● **Provided records**
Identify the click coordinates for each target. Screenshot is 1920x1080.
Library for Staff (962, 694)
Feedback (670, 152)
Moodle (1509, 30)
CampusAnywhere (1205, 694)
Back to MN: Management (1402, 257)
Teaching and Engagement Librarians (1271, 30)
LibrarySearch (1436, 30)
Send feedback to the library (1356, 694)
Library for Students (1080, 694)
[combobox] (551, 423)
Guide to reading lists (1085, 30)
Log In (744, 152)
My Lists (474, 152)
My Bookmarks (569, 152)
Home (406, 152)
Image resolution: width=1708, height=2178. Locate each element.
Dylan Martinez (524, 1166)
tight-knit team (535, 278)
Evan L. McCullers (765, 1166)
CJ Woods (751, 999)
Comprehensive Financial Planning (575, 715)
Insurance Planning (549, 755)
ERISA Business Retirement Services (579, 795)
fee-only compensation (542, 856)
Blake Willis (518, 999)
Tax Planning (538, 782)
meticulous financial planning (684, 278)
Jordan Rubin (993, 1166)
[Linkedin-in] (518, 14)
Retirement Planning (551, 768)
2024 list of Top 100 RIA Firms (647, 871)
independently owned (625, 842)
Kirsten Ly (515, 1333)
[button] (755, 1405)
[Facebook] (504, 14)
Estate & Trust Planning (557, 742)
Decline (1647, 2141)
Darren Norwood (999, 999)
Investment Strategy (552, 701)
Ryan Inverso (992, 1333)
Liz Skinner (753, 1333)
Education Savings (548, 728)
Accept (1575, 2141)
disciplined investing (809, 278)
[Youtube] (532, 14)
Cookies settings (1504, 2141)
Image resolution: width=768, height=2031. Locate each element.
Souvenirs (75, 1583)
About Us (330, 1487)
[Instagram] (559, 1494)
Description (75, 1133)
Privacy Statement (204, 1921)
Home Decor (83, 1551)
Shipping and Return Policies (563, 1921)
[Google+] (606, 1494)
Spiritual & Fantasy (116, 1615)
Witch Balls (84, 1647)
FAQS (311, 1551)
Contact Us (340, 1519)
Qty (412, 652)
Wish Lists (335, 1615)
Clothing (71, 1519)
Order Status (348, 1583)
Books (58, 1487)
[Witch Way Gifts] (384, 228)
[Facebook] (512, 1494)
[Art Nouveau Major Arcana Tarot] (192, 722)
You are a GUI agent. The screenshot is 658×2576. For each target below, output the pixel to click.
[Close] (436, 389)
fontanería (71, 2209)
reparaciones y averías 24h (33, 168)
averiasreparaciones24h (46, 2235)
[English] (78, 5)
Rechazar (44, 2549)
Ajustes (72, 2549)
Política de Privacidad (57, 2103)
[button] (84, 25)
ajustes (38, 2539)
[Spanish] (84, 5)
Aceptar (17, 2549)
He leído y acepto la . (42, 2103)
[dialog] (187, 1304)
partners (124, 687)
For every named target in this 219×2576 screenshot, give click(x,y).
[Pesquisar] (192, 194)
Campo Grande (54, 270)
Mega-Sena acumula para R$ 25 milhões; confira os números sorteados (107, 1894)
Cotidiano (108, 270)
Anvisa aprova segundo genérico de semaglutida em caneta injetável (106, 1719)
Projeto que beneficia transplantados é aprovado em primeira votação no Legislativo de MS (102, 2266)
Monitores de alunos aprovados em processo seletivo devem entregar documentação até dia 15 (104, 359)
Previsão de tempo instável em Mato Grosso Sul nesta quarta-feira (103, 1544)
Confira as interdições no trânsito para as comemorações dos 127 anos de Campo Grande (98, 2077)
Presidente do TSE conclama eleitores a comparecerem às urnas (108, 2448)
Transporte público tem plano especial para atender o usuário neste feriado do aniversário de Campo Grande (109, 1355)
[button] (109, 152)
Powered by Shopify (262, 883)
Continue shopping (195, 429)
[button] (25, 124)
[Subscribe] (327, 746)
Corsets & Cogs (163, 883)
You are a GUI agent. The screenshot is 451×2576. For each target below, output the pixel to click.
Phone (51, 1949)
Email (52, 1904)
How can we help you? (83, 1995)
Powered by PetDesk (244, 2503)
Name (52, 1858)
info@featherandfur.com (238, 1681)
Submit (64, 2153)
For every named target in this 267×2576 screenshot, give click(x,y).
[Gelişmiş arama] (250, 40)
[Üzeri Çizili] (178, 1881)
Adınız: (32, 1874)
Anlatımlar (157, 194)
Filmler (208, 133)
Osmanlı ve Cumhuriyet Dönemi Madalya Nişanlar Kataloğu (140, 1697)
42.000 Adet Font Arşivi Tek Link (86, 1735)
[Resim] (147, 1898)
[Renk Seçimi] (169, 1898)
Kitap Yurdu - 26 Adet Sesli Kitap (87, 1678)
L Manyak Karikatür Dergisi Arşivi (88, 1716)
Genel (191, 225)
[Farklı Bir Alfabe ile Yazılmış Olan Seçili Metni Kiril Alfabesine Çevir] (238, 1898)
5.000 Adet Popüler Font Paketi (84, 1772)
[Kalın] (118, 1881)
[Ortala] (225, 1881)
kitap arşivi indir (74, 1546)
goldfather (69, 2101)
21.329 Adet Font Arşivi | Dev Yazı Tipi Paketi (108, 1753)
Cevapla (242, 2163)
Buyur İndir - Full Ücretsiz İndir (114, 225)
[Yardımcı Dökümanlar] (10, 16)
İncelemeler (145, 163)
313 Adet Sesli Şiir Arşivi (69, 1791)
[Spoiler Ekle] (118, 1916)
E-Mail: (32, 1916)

● **Your task**
From the material above, retype precisely the lines between the line holding "Privacy Statement (204, 1921)" and the line holding "Presidente do TSE", inclusive, and nothing beyond them.

● **Your solution**
Privacy Statement (204, 1921)
Home Decor (83, 1551)
Shipping and Return Policies (563, 1921)
[Google+] (606, 1494)
Spiritual & Fantasy (116, 1615)
Witch Balls (84, 1647)
FAQS (311, 1551)
Contact Us (340, 1519)
Qty (412, 652)
Wish Lists (335, 1615)
Clothing (71, 1519)
Order Status (348, 1583)
Books (58, 1487)
[Witch Way Gifts] (384, 228)
[Facebook] (512, 1494)
[Art Nouveau Major Arcana Tarot] (192, 722)
You are a GUI agent. The screenshot is 658×2576. For each target below, output the pixel to click.
[Close] (436, 389)
fontanería (71, 2209)
reparaciones y averías 24h (33, 168)
averiasreparaciones24h (46, 2235)
[English] (78, 5)
Rechazar (44, 2549)
Ajustes (72, 2549)
Política de Privacidad (57, 2103)
[button] (84, 25)
ajustes (38, 2539)
[Spanish] (84, 5)
Aceptar (17, 2549)
He leído y acepto la . (42, 2103)
[dialog] (187, 1304)
partners (124, 687)
For every named target in this 219×2576 screenshot, give click(x,y).
[Pesquisar] (192, 194)
Campo Grande (54, 270)
Mega-Sena acumula para R$ 25 milhões; confira os números sorteados (107, 1894)
Cotidiano (108, 270)
Anvisa aprova segundo genérico de semaglutida em caneta injetável (106, 1719)
Projeto que beneficia transplantados é aprovado em primeira votação no Legislativo de MS (102, 2266)
Monitores de alunos aprovados em processo seletivo devem entregar documentação até dia 15 (104, 359)
Previsão de tempo instável em Mato Grosso Sul nesta quarta-feira (103, 1544)
Confira as interdições no trânsito para as comemorações dos 127 anos de Campo Grande (98, 2077)
Presidente do TSE conclama eleitores a comparecerem às urnas (108, 2448)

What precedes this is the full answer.